I guess the difference now is that I’m not going to let stupid petty people get in my way. I’m going to keep fucking trying. Because I might not have the confidence to believe in myself but fuck anybody who thinks I don’t love my kids more than anything else in the world, and fuck anybody who thinks I would ever, EVER give up on them. I won’t be shot down, I won’t be shoved aside, I won’t be disregard or laughed at without fighting back. I study this shit. I know it’s hard on kids to lose a mentor figure even if all that figure was is a familiar face. Let alone a trusted friend, role model or support, which I know I was to at least some of them.
People tell me that it will all make sense some day. They say that this is all a strength test and I will come through better for it in the end. But having started with so little confidence, so little strength, and sop little support, I am constantly afraid that I may physically be unable to come through at all. Things that seem like small obstacles to other people can seem like insurmountable challenges to me, because I have so little experience to go off of. I have only recently discovered my sense of self. There’s not a lot of me that I can carry around or save when things go wrong. I’ve had to start over so many times in the past three years after doing the exact same things day in and day out for seventeen years. I don’t understand life. People terrify me. Relationships terrify me. The future terrifies me. I wonder if I am capable, emotionally, physically, to continue with anything I do. If I am capable of actually being. I let people walk over me constantly. I let people take advantage of me. I let them think I am fine, I am okay, I don’t care, go ahead, you’re more important than I am. And they believe me. I let them think it does not bother me that the things that are most important to me are taken away. That it’s okay for them to define me as something that I am not, as someone who I am not. To pass me off as unimportant. Because guess what? I believe them.

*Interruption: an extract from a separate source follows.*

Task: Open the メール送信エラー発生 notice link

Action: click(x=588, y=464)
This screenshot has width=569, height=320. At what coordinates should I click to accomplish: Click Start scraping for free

I want to keep going. I want to keep trying. I want to keep fighting. I want to say FUCK YOU to anything and everything that gets in my way. If I don’t have me kids, I feel like I won’t have anything. They are my purpose ad my life.
But I’m scared. I’m scared if I can’t. I’m scared if the day comes and I no longer want to. I’m scared if I lose my support. I’m scared if everything I believe in once again falls apart and leaves me to deal with the pieces. I know that a lot of people have gone through so much worse than I have. I feel petty and stupid even complaining about this. But I am small. I came in here with nothing to go on. I had no self concept except this image of a horrible, selfish, stupid, worthless person. A person with nowhere to go.
But now I’ve found where I want to go. I want to say that nothing can stop me now and these obstacles are just roadblocks that I can overcome. But I’m not sure. I’ve been wrong before. It’s hard for me to remember a time when I was right.